The PRTech ecosystem only included a small swarm of companies when we first started AirPR, and now it spans more than 80, including things like corporate newsroom publishing platforms (Pressvine), visual storytelling tools (Canva), and measurement and analytics tools (what we do).
But to answer your question about how the industry has changed since then, I’d say that PR professionals are finally getting the street cred’ they deserve because they’re now able to show quantitative data when reporting, instead of just qualitative. Plus, now there’s a greater understanding of vanity metrics and their irrelevance compared to more value-rich success metrics like share of voice as compared to power of voice, and so forth. Did I answer your question, or walk you down a rabbit hole?
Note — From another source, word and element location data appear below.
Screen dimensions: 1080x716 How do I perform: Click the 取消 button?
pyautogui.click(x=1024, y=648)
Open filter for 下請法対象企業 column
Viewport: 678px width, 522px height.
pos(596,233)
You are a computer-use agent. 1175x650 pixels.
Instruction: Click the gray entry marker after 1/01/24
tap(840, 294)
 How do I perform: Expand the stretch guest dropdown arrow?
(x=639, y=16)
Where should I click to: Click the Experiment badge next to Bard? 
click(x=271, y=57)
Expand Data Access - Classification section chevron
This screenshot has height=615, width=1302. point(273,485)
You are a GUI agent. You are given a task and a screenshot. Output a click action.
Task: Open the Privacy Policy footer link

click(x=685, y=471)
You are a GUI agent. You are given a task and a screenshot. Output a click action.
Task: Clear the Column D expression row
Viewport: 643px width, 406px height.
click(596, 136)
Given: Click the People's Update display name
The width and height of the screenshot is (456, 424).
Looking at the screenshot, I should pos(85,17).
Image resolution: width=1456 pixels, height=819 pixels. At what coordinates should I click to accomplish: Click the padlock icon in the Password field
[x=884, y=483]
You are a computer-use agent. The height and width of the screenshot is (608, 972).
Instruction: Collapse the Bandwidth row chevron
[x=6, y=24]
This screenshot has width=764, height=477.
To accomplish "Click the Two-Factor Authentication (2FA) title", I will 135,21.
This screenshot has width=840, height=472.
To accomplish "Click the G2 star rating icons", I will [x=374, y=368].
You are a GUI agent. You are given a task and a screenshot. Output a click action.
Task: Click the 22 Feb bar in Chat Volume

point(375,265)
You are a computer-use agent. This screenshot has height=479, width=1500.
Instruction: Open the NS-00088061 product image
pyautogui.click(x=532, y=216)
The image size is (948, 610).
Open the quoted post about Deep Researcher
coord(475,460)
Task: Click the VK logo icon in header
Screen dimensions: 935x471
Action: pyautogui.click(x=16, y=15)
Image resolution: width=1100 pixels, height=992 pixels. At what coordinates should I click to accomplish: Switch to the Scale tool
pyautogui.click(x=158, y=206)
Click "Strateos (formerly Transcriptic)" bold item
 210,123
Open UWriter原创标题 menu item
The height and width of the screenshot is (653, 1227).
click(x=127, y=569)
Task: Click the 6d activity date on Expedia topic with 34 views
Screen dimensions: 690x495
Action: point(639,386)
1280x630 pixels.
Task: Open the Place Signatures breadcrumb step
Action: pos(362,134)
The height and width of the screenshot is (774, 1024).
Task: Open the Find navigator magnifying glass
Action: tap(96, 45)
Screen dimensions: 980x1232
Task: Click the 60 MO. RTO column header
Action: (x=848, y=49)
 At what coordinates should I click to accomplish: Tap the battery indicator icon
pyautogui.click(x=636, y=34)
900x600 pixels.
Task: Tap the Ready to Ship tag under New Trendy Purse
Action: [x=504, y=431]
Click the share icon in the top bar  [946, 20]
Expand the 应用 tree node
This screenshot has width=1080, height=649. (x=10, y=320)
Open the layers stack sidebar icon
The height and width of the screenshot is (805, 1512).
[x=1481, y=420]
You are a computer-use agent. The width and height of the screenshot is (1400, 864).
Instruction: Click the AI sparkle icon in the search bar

DB: You answered! And I’m glad you mentioned vanity metrics because PRTech is enabling the antithesis of that, which brings me to my next question. Is PRTech finally in the same ballgame as MarTech or AdTech? Is it all one in the same now that marketing and PR are more interwoven?
SFM: Yes, exactly. The fact that marketers and advertisers have long been able to prove their work’s value with heavy-hitting quantitative data, metrics such as direct sales, means that it’s been somewhat easier for them to get a seat at the decision-making table.
The emergence of PRTech and the tools that make up that ecosystem are allowing us to show that public relations also drives sales and other key performance indicators, like marketing and advertising departments have been able to show for a decade.
Five years ago, if you were written about in Fortune, a PR person could explain the benefits of landing that piece by way of readership, impressions, etc. (vanity metrics), but there wasn’t yet a way to show the real impact that piece was having on the business.
More often than not, whether PR was considered valuable at an organization was dependent upon if the CMO or CEO “believed in” PR or not. It was subjective. Turning PR into a measurable science means there is no longer room for personal preference. You can’t argue with the data.
DB: One of your team members wrote about “PR data bias” recently. What is it?
SFM: One of our PR Engineers, Kelly Byrd, wrote about PR data bias, which is essentially the unconscious bias that happens when we view data that does not support what we suspect to be true. For instance, if you work like a horse to land a write-up about your company’s latest product in a major tech publication, but when you view the data about that piece, you see that it didn’t really have a big impact on your business in terms of pushing leads your way, driving traffic or sales, etc. Because of the credibility of that tech publication, you may not accept that data as true.
It’s a little trick we play on ourselves when we want to believe the work we’ve done was worth it. It’s just something for PR professionals to be aware of if they find themselves convincing themselves that the numbers don’t necessarily reflect a fail.
At the same time, the fact that you’ve found out that a publication didn’t really move the needle for you is just as valuable to know as if the article actually contributed towards your goals. Maybe the next time you pitch an exclusive about a new product, you’ll pitch a different publication. There’s value in PR data even if you’re not seeing the numbers you’d hoped for.
DB: What do executive leaders need to understand about the future of PR if they are going to succeed?
SFM: With the proliferation of content marketing (and the publishing and analysis tools that support it), owned media channels have become as important of a PR instrument as traditional media. Comprehensive, data-driven PR and communications strategy must take into account all avenues of consumption, meaning the stories they are telling, the stories reporters are telling, and how all of those stories are being received by the public. Measuring the effectiveness of all of those different channels in conjugation is where you’ll find the data gold.